Using Policy Analytics for Azure Firewall to Reinforce Security

With the evolving nature of workload demands, it’s important to ensure your network security policies are keeping up pace. These policies are frequently being altered several times per week, with many even being changed several times in a day!

You’ll find that over time, as network and application rules grow, the quality of your Azure Firewall becomes suboptimal; the firewall’s performance and speed are negatively impacted. You may have instances where applications are hosted in a network that’s been moved to another network. Yet the firewall rules regarding older networks haven’t been removed. As a result, high-priority rules can end up being unintentionally prioritised less.

It’s a challenging task for any IT team to maintain and optimise firewall rules, especially for large, geographically dispersed enterprises. It can involve multiple teams from different locations undertaking the complex job of manually augmenting the Azure Firewall policy. On top of this, there’s always the risk that an update can critically impact a crucial workload, leading to major disruptions.

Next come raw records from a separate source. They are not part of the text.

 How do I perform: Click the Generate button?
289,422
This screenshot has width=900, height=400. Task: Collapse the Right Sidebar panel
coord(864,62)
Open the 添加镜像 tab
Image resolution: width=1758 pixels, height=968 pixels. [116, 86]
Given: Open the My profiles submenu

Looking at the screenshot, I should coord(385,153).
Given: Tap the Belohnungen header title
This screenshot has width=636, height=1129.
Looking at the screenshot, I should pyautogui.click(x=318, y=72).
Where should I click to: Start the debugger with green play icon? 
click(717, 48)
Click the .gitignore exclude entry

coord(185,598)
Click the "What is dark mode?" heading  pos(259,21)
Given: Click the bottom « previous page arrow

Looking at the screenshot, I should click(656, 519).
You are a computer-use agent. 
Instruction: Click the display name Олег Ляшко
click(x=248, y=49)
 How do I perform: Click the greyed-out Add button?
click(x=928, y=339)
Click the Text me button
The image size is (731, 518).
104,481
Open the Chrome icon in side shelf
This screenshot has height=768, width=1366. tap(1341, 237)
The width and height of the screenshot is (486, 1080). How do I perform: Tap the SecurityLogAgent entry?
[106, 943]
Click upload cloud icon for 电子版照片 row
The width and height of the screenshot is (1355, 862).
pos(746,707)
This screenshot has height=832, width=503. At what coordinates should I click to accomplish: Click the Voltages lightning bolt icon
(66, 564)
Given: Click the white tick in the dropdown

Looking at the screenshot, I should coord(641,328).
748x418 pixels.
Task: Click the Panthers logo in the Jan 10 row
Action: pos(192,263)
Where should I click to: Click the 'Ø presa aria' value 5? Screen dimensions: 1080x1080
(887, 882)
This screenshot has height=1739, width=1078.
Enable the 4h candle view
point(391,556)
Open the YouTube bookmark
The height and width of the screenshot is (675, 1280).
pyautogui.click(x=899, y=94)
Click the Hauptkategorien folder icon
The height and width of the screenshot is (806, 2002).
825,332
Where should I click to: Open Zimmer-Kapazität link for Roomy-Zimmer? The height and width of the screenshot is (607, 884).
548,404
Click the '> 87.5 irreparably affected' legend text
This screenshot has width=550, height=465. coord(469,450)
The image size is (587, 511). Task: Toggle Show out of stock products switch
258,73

Fortunately, Policy Analytics can help you optimise your Azure Firewall over time by providing crucial insights and recommendations. Its aim is to essentially strengthen your security position.

Policy Analytics for Azure Preview is now in preview, so you can get started right away.

Optimising your Azure Firewall using Policy Analytics

Policy Analytics provides visibility into the traffic flowing through your Azure Firewall. From your Azure Portal, you have the following capabilities available:

  • Firewall Flow Logs: Displays the traffic flow of your Azure Firewall as well as hit rate and network and application rule match. This view is great for finding top flows across all rules, while also allowing you to filter flows to match specific sources, destinations, ports, and protocols.
  • Rule Analytics: Displays the traffic flow charted to destination network address translation (DNAT), network, and application rules. Using this, you’ll be provided with better visibility of all flows corresponding a specific rule over time. These rules can be studied across both parent and child policies.
  • Policy Insight Panel: Groups policy insights and provides policy recommendations to enhance Azure Firewall Policies.
  • Single-Rule Analysis: Studies traffic flows that match a selected rule, then recommends augmentations based on those flows.

Breakdown of single-rule analysis

As mentioned, single-rule analysis involves selecting a specific rule and analysing matching traffic flows. This is perfect for optimisation and can be done with only a few clicks!

First, select a policy. Then, select Policy Analytics (preview) from the Monitoring blade. From here, you can click on Single-rule analysis.

Preview of your firewall's 'Policy Analytics' tab.
Finding single-rule analysis

Policy analytics lets you pick a rule of interest and perform a rule analysis on it. So, from here you simply need to select a rule you’d like to optimise.

NOTE: Single rule analysis does not support refining rules with Service Tags, FQDN Tags, Web categories and IP Groups during Public Preview.

You’ll be shown some recommendations based on the analysed traffic flows. From this view, you can evaluate and apply the recommendations as you see fit. This includes deleting rules or making them a lower priority. You can also lock down the rules to specific ports matching traffic.

Preview of the 'Single-rule analysis' tab in 'Policy Analytics'.
Selecting a rule and viewing recommendations

Pricing for Policy Analytics

While still in preview, to enable Policy Analytics on a Firewall Policy that’s associated with only a single firewall, you’ll be billed per policy. You can find more information about this billing here.

Otherwise, enabling Policy Analytics on a Firewall Policy associated with more than one firewall can be done at no extra cost.